The requirements of appropriate therapy with glucose-lowering drugs in the context of cancer and diabetes have recently been reviewed in several publications [8,47]. Without being repetitious, yet exquisitely focusing on the conceptual approach proposed in this paper, the ideal drug should be able to more or less “cure” the adverse common ground of the obesity-related CRM–cancer disease cluster (in combination with appropriate lifestyle management, including dietary recommendations, as mentioned above).

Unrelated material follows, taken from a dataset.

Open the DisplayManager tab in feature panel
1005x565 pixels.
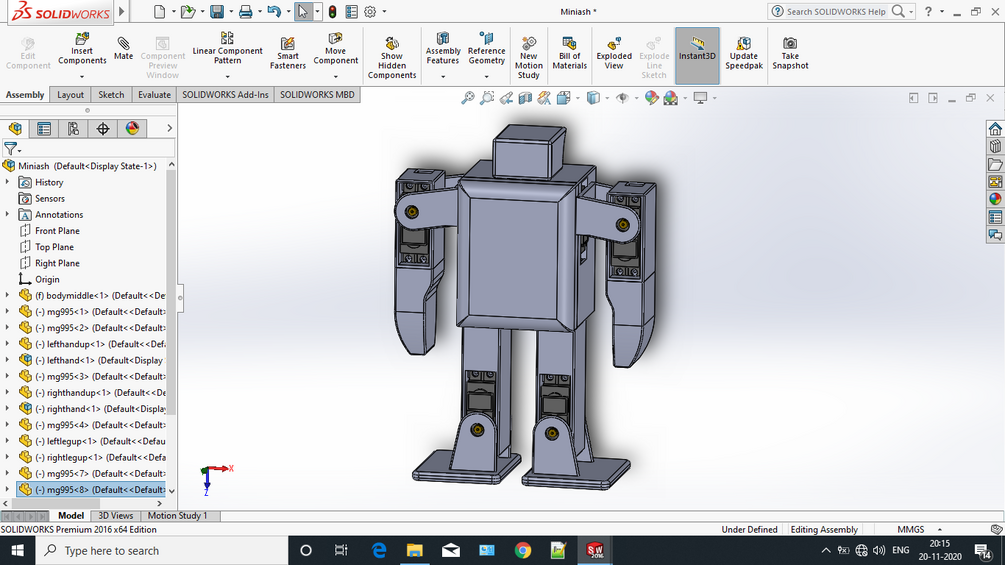pos(132,129)
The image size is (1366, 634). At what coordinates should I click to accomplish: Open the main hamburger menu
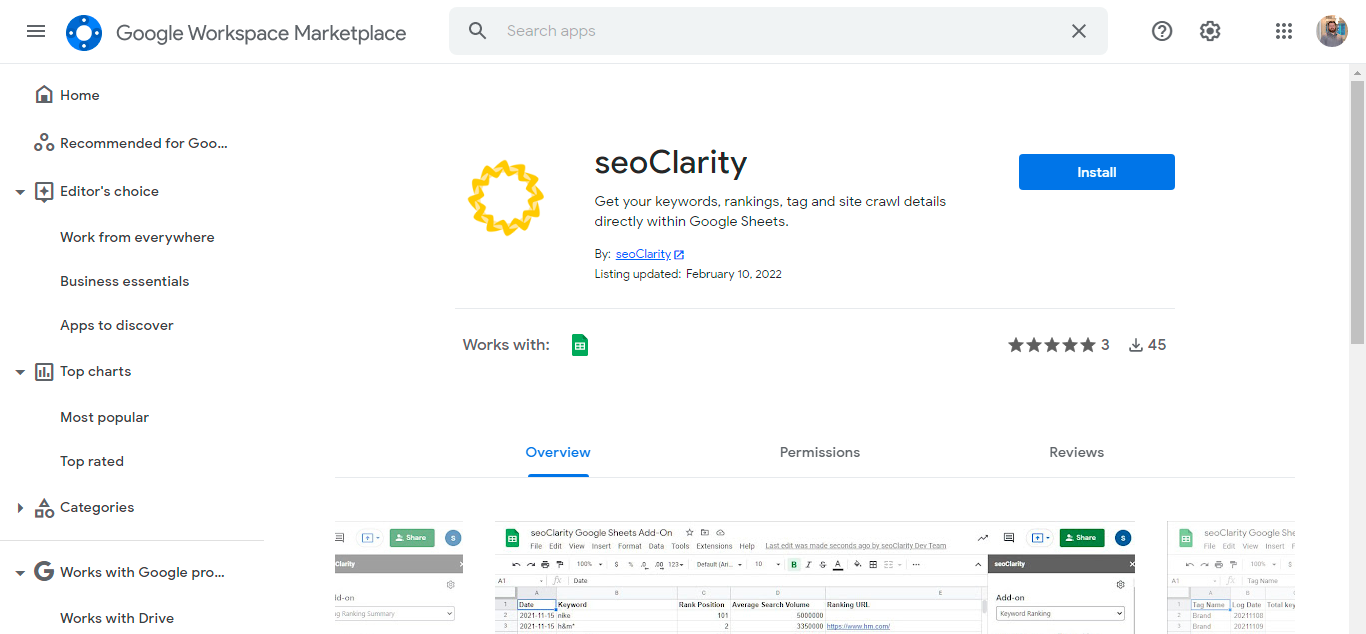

In terms of drug characteristics, this means ensuring sustainable weight loss and effective removal of ectopic dysfunctional adipose tissue on the one side and near normalization of blood glucose on the other side. If possible, glycemic control strategies should aim for the remission of diabetes, yet without stimulating hyperinsulinemia, but rather due sensitization of insulin target tissues. Moreover, normalizing the intracellular redox state by manipulating OXPHOS genes and enhancing mitochondrial complex I activity or by adjusting the metabolite production in mitochondria, respectively, would be welcome to restrain tumor growth [14,23]. For example, mechanisms engaged in increasing NAD+/NADH levels effectively prevent metastasis and the progression of cancer [14,23]. In essence, metformin, GLP-1 RAs, and SGLT2 inhibitors might be good candidates to fulfill these prerequisites and could be nearly as effective as bariatric (=metabolic) surgery in reducing cancer morbidity and mortality [37,38].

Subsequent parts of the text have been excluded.